Sull’Espresso di ieri (9 ottobre) è apparso un articolo intitolato “Più affari che fede. La tratta delle nigeriane passa per le chiese pentecostali. Dalle indagini sui cult, le confraternite simili a cosche mafiose, emerge il ruolo delle chiese finanziate dai fedeli nella protezione dei traffici”. Bisogna leggere con molta pazienza e attenzione l’articolo per avere qualche possibilità di capire a cosa veramente intende riferirsi il titolo; di certo non aiuta l’incipit (che tra l’altro usa impropriamente il termine messa per descrivere la funzione religiosa pentecostale) e neppure la parte conclusiva nella quale si afferma che il fenomeno a cui si voleva alludere è quasi del tutto scomparso (e quindi verrebbe da chiedere che senso ha avuto l’intera indagine). 

La Federazione delle Chiese Pentecostali non rappresenta tutti i pentecostali presenti in Italia ma solo una parte di quelli italiani; tuttavia, la genericità con la quale l’aggettivo ‘pentecostali’ viene usato nel titolo e nel corso dell’articolo richiede che si faccia chiarezza ad evitare deduzioni errate e deleterie da parte di chi non è provvisto di adeguate informazioni al riguardo. Infatti, il modo in cui è costruito il titolo induce a pensare che il mondo pentecostale sia di per sé serbatoio di malaffare e di situazioni equivoche ed illegali non facendo alcuna distinzione e chiarificazione relativa al vasto mondo cui rimanda questo aggettivo. Insomma, una cattiva comunicazione che malcela una cattiva informazione. In quanto pentecostale la nostra Federazione non può che dolersi di questa approssimazione che purtroppo non è nuova e che periodicamente riemerge facendo trapelare anche una robusta ignoranza in fatto di questioni religiose di molti e a volte anche qualificati operatori della comunicazione. 

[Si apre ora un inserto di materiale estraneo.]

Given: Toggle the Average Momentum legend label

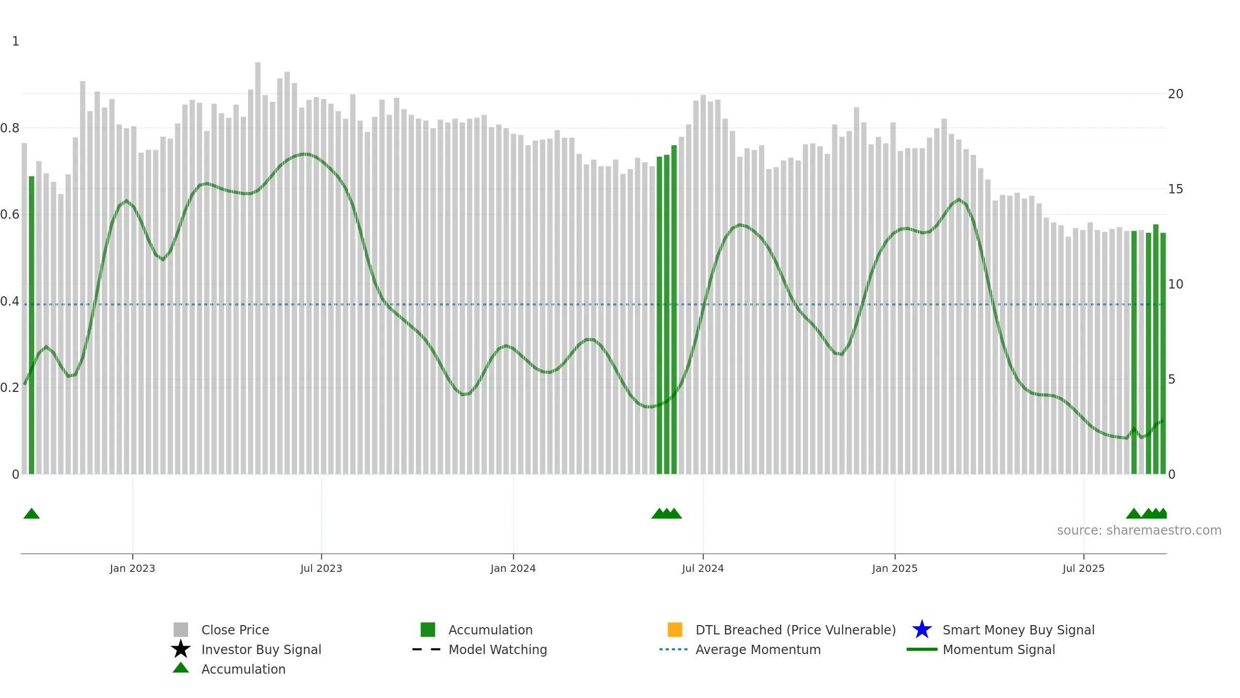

Oltre che della vastità del mondo pentecostale (tra l’altro richiamata nei dati numerici nell’articolo e che avrebbe dovuto consigliare una maggiore cautela nelle narrazione), bisogna quanto meno tenere presente che in Italia i pentecostali sono presenti da oltre un secolo e sono organizzati generalmente secondo le regole dell’ordinamento dello stato italiano in materia di associazionismo; inoltre, molte organizzazioni hanno il riconoscimento come ente di culto e due di queste hanno stipulato intese con lo Stato ai sensi dell’articolo 8 della Costituzione, quindi ai massimi livelli di rapporto dello stato con le confessione religiose diverse dalla cattolica. Hanno creato diverse attività di azione sociale, alcune di rilevante interesse, e hanno creato una Facoltà di teologia e scienze religiose che intrattiene rapporti con il mondo accademico laico e confessionale. Chi leggerà l’articolo (e per molti lettori questo significa limitarsi al titolo) sarà in grado di attribuire ai pentecostali anche queste caratteristiche o quando gli capiterà di vedere una tabella con sopra scritto ‘Chiesa pentecostale’ penserà solo alla tratta e allo sfruttamento delle donne? Ci auguriamo che una testata seria e autorevole come l’Espresso possa trovare il modo per correggere il messaggio fuorviante che è stato dato.